» **Data to use**
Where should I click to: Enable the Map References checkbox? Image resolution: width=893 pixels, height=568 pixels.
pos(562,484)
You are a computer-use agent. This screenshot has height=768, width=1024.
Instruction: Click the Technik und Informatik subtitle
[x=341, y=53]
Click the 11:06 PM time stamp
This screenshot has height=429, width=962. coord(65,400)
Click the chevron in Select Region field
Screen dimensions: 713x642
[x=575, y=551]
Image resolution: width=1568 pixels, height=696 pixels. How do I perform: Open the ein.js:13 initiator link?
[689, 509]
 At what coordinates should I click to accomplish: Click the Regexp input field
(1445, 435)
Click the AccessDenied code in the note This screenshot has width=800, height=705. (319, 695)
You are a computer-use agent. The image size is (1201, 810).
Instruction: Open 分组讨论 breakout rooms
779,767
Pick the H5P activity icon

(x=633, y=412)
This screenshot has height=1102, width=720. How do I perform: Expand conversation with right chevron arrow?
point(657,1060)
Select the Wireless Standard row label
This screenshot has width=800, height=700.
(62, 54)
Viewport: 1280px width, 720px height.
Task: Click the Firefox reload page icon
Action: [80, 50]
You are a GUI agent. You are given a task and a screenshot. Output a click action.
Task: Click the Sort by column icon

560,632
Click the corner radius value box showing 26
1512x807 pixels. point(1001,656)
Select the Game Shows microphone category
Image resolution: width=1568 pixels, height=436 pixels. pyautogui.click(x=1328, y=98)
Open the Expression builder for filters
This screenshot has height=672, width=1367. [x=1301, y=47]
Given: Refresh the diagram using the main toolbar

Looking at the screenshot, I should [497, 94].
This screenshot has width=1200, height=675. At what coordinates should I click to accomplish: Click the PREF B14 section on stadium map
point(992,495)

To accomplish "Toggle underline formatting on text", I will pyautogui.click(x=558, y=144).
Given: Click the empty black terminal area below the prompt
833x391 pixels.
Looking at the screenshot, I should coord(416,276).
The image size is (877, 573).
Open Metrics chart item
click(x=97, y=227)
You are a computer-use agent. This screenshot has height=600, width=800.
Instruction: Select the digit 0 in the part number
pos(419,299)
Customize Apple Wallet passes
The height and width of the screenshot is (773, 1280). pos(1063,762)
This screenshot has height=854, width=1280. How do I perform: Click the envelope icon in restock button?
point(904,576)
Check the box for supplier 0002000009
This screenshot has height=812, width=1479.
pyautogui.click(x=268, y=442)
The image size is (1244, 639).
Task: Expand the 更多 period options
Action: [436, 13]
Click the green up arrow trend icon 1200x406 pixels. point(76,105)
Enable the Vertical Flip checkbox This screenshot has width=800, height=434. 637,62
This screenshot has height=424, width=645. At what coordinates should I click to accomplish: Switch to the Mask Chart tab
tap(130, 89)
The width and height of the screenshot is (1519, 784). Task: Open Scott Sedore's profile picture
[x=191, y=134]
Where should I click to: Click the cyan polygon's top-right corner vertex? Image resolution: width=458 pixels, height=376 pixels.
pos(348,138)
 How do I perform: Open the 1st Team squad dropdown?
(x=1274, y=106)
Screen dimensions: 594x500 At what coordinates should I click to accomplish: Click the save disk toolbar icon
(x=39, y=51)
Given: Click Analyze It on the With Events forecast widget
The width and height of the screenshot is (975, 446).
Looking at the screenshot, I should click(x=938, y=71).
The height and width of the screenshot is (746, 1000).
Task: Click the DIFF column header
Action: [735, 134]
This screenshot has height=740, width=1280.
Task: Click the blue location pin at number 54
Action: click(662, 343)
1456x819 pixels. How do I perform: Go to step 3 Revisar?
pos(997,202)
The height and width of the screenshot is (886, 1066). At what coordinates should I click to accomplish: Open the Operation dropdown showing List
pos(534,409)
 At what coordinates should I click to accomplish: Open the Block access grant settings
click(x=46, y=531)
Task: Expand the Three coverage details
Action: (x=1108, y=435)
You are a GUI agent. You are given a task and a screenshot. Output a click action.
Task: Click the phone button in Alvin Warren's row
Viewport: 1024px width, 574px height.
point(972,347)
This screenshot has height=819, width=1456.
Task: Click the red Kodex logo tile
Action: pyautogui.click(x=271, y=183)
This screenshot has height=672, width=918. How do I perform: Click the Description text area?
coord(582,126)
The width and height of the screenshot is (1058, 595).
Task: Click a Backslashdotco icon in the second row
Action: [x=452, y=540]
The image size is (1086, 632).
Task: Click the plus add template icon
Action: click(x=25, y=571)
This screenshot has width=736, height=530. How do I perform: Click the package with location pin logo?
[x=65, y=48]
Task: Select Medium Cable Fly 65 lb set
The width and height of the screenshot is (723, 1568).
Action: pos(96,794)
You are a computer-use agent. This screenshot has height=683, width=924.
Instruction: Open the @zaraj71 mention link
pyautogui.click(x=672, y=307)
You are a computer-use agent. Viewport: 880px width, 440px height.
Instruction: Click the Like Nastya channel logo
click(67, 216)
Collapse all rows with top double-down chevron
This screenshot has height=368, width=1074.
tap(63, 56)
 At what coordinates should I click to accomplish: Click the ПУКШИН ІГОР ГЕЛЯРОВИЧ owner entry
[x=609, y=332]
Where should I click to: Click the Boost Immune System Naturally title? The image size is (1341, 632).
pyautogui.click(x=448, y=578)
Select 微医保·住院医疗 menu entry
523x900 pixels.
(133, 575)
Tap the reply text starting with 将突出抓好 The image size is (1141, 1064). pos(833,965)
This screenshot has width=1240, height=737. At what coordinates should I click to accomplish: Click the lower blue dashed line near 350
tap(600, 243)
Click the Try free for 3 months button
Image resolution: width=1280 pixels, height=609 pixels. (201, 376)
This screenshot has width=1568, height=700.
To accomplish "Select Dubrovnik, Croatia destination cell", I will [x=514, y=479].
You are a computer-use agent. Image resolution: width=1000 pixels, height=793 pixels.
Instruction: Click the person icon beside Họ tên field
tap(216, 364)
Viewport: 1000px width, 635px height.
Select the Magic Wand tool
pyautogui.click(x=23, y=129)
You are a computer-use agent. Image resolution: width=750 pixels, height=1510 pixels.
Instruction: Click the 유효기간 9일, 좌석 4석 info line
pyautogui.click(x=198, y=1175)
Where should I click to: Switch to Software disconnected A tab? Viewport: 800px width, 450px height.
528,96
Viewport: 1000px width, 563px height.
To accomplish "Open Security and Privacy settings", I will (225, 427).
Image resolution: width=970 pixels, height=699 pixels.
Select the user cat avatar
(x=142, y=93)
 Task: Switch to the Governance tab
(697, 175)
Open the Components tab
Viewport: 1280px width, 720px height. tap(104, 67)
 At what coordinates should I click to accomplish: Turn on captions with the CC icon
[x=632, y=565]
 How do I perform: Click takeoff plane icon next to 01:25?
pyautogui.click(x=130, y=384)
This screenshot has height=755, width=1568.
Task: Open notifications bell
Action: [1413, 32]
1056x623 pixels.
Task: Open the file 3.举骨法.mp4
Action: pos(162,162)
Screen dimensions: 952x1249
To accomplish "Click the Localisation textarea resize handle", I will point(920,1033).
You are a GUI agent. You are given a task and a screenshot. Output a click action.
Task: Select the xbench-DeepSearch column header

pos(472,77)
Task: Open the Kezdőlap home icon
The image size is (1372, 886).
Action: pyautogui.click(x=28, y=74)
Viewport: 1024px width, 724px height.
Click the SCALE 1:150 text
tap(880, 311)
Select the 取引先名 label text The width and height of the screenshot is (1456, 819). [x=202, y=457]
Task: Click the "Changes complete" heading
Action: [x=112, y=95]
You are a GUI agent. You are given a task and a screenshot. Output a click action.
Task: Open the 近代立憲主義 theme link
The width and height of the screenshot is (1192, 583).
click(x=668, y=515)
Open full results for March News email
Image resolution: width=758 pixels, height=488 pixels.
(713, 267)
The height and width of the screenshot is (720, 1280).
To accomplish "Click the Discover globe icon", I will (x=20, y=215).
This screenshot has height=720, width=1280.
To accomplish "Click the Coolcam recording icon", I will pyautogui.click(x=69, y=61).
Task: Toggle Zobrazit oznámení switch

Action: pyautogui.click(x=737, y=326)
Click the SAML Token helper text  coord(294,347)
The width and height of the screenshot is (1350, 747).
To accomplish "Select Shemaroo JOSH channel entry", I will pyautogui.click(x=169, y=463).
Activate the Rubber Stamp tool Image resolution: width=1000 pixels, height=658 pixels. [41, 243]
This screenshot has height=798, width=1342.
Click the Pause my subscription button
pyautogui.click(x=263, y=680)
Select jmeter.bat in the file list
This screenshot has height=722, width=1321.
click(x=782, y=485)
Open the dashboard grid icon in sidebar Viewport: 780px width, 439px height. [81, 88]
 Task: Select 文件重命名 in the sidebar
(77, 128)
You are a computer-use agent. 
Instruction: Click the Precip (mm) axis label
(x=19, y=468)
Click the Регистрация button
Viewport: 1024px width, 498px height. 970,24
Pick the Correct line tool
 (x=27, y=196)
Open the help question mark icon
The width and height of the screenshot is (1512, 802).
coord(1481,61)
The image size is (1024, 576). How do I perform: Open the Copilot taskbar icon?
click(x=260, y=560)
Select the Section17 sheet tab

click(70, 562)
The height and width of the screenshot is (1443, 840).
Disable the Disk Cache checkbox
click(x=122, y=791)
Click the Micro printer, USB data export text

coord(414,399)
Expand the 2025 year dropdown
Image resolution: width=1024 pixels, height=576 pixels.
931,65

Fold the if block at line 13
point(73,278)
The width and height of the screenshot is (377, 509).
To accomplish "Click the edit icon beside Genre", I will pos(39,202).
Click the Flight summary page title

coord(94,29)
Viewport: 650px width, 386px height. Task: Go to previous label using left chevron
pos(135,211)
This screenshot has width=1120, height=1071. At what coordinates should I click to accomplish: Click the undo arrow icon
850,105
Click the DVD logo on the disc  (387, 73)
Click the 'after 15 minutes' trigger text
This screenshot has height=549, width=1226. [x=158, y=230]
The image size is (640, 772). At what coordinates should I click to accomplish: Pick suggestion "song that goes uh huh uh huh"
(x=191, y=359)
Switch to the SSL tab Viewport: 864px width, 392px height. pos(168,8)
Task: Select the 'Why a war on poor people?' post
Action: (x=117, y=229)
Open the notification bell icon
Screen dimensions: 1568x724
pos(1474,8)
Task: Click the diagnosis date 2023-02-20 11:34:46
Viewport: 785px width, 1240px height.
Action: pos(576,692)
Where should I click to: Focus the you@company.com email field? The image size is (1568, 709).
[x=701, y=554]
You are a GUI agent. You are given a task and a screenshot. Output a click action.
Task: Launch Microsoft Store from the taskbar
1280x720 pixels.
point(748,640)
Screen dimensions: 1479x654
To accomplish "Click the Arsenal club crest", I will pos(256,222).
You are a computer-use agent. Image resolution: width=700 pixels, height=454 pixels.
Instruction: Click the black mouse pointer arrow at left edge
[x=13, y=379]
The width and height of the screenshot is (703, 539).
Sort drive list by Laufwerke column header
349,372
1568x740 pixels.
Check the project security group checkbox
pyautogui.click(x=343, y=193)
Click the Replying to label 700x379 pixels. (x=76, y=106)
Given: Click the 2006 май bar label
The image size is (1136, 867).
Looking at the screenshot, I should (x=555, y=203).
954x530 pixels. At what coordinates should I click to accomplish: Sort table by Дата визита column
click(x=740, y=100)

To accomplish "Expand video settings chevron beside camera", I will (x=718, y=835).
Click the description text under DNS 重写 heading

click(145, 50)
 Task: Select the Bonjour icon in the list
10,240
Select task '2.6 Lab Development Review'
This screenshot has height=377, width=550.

» **Work instruction**
Above are the records; copy exactly the lines from the line with "The height and width of the screenshot is (720, 1280)." through the line with "Click the SAML", both included.

» **Result below**
The height and width of the screenshot is (720, 1280).
To accomplish "Click the Discover globe icon", I will (x=20, y=215).
This screenshot has height=720, width=1280.
To accomplish "Click the Coolcam recording icon", I will pyautogui.click(x=69, y=61).
Task: Toggle Zobrazit oznámení switch

Action: pyautogui.click(x=737, y=326)
Click the SAML Token helper text  coord(294,347)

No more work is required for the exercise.